L’espoir d’une relance est porté par le projet « Vision 2040 » (5). Annoncé en 2013, ce programme gouvernemental vise à diversifier l’économie à long terme, à renforcer la nationalisation de la main-d’œuvre, et à favoriser l’investissement étranger pour soutenir le secteur privé. De nombreuses initiatives ont ainsi pour but de favoriser le développement de microentreprises. Celles-ci s’avèrent portées par une population jeune qui combine des emplois dans le secteur public avec la création de petites sociétés (6). Les jeunes sont également actifs dans la fondation d’associations culturelles qui fleurissent de manière significative depuis la fin progressive de la crise sanitaire.

Ces initiatives, de même que la capacité à faire groupe au moment des révoltes de 2011, montrent que les jeunes ont conscience des fragilités qui marquent le sultanat et leur participation à la vie politique est en cela décisive. Le système omanais comprend un Conseil consultatif (Majlis al-Choura), dont un corps de quelque 715 000 personnes élit tous les quatre ans les 86 membres. Néanmoins, beaucoup de jeunes reprochent à ce fonctionnement d’avoir peu d’effets : consultative, cette assemblée n’a pas de pouvoir exécutif, et beaucoup pensent qu’elle servirait surtout aux intérêts des membres élus et de leurs communautés tribales. Bien que beaucoup d’entre eux aspirent à un régime plus démocratique, les jeunes se détournent de la politique en s’abstenant de voter, et très peu sont ceux qui envisagent une carrière d’élu pour un jour représenter leurs concitoyens au Majlis al-Choura (7).

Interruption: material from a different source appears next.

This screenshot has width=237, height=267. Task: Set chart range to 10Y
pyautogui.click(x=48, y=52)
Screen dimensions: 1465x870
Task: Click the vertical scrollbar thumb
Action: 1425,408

Si Oman ne réussit pas à résorber la situation économique à laquelle il est confronté, et si les jeunes ne peuvent trouver de marge de manœuvre pour s’insérer dans leur société, il est probable que le mot « jeunesse » ne deviendra qu’un synonyme d’attente et de stagnation. Néanmoins, il peut aussi être vu comme la promesse d’une indépendance progressive de cette génération en devenir, autant par sa capacité à se rassembler que dans celle à réinventer sa vie intime. Encore faudra-t-il que le sultanat sache tirer le meilleur de ces citoyens dans les années à venir. 

Notes

(1) Marc Valeri, « The Suhar Paradox : Social and Political Mobilisations in the Sultanate of Oman since 2011 », in Arabian Humanities, no 4, 2015.

(2) Yasmina Abouzzohour, « Oman, Ten Years After the Arab Spring : The Evolution of State-Society Relations », Arab Reform Initiative, 9 février 2021.

(3) Nicolai Due-Gundersen et Francis Owtram, « The Foundation, Development and Future of the Omani Rentier State : From the Dhofar War to Vision 2040 », in Arabian Humanities, no 16, 2022.

(4) Quentin Müller, « Oman. Incertitudes économiques, défis sociaux », in Orient XXI, 30 avril 2020.

(5) Maho Sebiane, Marion Breteau et Sterenn le Maguer-Gillon, « Oman au fil du temps », in Arabian Humanities, no 15, 2022.

(6) Marion Breteau et Ahmed al-Suleimani, « Education, Youth and Employment in Oman », in Arabian Humanities, no 16, 2022.

(7) Sulaiman H. Al-Farsi, Democracy and Youth in the Middle East : Islam, Tribalism and the Rentier State in Oman, I. B. Tauris 2013.